Но вот, что характерно: проанализировав аргументы той и другой стороны, можно заметить, что «юрисдикционный плюрализм» критикуется преимущественно не за отход от древнего принципа «один город — один епископ», а за урон национальному единству. Причем, для одной стороны это угроза единству «русского мира» (культуры, цивилизации, нации — имена существительные к прилагательному «русский» могут быть самими различными, но смысл останется тем же). А для другой — угроза единству «украинской нации» и «соборной Украине».
4
В наше время, увы, легко заработать тот или иной ярлык. Достаточно перейти дорогу кому-то из богатых людей, способных оплатить услуги рекламного агентства, не брезгующего «черным пиаром». Или поставить под сомнение один из самочинных «догматов», исповедуемый нашими православными фундаменталистами. В этом случае услуги рекламистов будут даже лишними. Узнав, что вы, скажем, не верите в то, что ИНН или паспорт с электронным чипом это «код зверя», наши интегристы припишут вам такое количество «ересей» и «грехов», что на вашем фоне померкнет слава любого древнего ересиарха.
Меня, к примеру, часто упрекают, что я, якобы, являюсь лоббистом идеи национальной Церкви. Но я не только не являюсь таковым, но не разделяю самой концепции «национальной Церкви», видя в ней ни что иное, как порождение эпохи Французской революции. Церковь — действительно выше любых «национальных идей» и «ценностей»… А рецидивы языческой метафизики и вдохновляемого ею национализма в Церкви действительно нужно критиковать.

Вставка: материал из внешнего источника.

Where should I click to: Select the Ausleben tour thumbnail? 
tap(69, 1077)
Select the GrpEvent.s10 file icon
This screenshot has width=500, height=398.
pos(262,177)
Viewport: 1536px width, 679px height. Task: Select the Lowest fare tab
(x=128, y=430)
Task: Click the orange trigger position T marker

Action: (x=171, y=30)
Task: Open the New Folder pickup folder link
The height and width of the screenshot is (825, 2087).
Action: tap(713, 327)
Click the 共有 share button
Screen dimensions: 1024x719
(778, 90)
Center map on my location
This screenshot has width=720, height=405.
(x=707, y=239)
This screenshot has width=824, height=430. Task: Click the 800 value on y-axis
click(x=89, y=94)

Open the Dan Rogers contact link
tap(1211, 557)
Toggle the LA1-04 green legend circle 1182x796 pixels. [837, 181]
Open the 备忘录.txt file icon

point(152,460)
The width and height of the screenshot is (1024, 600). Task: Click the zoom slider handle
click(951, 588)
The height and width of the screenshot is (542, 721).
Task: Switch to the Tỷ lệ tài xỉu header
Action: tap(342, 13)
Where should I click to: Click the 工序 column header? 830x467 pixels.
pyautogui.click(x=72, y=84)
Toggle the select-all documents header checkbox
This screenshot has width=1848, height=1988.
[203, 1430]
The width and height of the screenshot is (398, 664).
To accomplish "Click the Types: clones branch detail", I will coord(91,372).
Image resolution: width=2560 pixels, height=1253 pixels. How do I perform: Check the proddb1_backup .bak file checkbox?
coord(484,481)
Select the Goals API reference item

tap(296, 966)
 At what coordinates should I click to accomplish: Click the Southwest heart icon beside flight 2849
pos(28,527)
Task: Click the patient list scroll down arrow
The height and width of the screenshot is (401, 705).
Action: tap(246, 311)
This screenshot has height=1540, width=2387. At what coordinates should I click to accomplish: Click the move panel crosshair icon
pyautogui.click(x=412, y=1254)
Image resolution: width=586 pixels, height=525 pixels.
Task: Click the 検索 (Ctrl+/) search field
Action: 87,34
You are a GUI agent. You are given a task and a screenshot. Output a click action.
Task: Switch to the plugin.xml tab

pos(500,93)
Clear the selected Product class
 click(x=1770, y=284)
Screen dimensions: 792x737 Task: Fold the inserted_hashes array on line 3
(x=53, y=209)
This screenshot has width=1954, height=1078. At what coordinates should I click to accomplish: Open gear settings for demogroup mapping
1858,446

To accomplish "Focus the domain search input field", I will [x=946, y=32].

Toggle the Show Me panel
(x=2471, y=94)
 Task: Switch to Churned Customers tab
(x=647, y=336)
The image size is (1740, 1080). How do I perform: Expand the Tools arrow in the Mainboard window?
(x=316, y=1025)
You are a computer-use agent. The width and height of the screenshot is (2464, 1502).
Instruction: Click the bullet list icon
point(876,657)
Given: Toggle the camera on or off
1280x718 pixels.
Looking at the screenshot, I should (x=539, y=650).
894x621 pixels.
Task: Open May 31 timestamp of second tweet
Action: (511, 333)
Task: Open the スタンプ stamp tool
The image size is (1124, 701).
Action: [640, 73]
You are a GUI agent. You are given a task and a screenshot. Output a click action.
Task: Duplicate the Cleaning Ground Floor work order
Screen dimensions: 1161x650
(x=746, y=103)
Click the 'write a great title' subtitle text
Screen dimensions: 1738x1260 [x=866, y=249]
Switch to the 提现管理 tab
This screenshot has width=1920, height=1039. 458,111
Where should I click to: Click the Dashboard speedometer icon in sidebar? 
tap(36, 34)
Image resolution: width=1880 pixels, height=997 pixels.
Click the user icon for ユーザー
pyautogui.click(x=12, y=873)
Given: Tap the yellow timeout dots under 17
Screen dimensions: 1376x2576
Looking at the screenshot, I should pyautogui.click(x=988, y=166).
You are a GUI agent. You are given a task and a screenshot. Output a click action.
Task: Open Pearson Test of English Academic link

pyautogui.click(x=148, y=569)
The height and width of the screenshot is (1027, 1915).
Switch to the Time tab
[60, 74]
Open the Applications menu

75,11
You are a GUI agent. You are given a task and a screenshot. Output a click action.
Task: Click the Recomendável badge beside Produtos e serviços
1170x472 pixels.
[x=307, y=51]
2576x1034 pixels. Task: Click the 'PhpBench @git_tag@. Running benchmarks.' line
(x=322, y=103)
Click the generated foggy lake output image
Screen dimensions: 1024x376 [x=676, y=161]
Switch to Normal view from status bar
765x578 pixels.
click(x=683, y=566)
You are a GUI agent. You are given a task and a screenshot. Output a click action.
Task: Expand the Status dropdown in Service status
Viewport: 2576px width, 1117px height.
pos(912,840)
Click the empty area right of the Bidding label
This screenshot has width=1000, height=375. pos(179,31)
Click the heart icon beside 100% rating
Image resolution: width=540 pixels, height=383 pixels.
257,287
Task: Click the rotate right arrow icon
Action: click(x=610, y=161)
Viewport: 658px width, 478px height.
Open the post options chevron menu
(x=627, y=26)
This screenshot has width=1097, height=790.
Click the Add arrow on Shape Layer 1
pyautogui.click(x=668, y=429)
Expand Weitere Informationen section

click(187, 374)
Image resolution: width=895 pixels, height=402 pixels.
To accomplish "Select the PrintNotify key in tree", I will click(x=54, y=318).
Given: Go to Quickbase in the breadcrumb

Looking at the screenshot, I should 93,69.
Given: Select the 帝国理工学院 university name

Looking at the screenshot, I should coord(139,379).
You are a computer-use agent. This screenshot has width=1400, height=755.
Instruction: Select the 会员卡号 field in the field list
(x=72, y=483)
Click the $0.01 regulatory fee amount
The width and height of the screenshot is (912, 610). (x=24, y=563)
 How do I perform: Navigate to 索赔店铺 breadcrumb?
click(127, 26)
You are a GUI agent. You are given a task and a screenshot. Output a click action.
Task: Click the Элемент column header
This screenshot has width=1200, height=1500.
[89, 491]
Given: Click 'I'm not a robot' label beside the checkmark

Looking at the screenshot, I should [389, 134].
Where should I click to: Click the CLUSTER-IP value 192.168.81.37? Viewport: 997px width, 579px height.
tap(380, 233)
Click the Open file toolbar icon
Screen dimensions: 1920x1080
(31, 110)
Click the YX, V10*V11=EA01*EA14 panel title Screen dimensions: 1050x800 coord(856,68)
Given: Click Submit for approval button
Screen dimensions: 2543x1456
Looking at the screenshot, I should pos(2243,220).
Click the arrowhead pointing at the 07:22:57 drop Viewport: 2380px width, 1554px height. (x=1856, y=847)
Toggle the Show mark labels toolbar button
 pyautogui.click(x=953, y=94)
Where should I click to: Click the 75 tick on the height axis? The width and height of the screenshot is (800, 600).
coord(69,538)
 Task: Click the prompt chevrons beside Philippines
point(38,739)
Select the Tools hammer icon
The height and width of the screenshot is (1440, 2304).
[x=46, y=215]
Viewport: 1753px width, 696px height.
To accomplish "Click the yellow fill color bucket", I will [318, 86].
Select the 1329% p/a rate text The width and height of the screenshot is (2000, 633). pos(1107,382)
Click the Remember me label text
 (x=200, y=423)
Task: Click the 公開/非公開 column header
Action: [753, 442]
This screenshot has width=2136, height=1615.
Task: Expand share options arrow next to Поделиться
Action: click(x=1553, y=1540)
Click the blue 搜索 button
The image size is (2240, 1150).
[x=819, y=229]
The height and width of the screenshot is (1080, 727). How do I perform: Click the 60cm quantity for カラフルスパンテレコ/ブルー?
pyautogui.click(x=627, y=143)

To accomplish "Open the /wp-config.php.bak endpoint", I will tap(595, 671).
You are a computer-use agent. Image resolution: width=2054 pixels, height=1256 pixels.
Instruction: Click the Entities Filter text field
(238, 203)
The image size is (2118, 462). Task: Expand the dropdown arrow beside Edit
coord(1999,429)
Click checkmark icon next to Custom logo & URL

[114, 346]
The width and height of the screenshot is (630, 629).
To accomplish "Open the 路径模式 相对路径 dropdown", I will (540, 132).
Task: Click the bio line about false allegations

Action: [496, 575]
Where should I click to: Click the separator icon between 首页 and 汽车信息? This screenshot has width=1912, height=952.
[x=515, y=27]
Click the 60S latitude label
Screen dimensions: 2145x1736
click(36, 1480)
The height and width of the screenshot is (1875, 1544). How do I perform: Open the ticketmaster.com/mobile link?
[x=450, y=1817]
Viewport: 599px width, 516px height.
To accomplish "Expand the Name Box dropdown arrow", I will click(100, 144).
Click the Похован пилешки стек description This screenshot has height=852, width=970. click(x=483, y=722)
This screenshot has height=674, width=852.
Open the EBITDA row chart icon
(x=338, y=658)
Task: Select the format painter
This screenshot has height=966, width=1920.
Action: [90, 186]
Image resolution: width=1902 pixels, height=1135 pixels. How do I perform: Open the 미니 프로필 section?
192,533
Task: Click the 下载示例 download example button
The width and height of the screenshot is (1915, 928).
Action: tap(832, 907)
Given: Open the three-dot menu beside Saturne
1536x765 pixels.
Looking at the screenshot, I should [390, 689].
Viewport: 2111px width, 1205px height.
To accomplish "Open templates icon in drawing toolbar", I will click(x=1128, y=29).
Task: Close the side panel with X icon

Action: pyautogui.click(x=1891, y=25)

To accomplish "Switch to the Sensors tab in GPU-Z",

Но нельзя критиковать украинский национализм и умалчивать о том, что существует национализм русский. Нельзя критиковать Донцова и его весьма далекую от христианского мировоззрения доктрину интегрального национализма, и в то же время умалчивать о странных идеях любимого философа нынешних кремлевских идеологов — Ивана Ильина. В философской системе Ильина понятие нации оказывается настолько сакрализированным, что, по сути, подменяет собой Церковь. Оказывается, дары Святого Духа, даруются не только Церкви, не только конкретной личности, к ней принадлежащей, но и некоему светскому коллективу: нации. Причём не просто нации, а какому-то, якобы существующему в её лоне, «инстинктивному чувствилищу», которое («чувствилище»!) эти дары Святого Духа «творчески претворяет по-своему» («О христианском национализме»).
* * *
Предвижу упреки в свой адрес: защищая принцип «юрисдикционного плюрализма» митрополит Александр, якобы, пытается «обосновать» необходимость создания в Украине новой (скорее всего, «греческой») юрисдикции. Что же, я уже давно привык к тому, что некоторые «эксперты» по «моему вопросу» много лучше меня самого разбираются в моих мыслях и жизненных планах. И всё же замечу: цель, которую мы с моими единомышленниками ставим перед собой — это цель церковная, а не политическая или национально-культурная.
Я люблю свой народ, свою страну, её культуру и традиции. Но я помню и слова Христа: «кто есть мати моя, и кто суть братия моя? ... иже бо аще сотворит волю Отца моего, иже есть на небесех, той брат мой, и сестра, и мати есть» (Мф. 12,48,50). И помню, как описывает образ жизни христиан послание к Диогнету: они
«живут на родине,
но как иноземцы;
участвуют во всем, как граждане,
и все терпят, как пришельцы;
всякая чужбина им — родина
и всякая родина — чужбина»
(перевод А. Десницкого).
Политики говорят о создании «единой поместной» Церкви. А люди Церкви — о необходимости уврачевания раскола и восстановлении единства. Безусловно, каноническая, признанная мировым православием автокефалия и создание на ее основе единой церковной структуры в Украине являются одним из оптимальных вариантов решения пресловутого украинского “церковного вопроса”. Но, как можно понять, анализируя информацию, приходящую в Киев с Юга и Севера, мировое православие сегодня не готово к провозглашению украинской автокефалии (да и вообще к провозглашению любой новой автокефалии).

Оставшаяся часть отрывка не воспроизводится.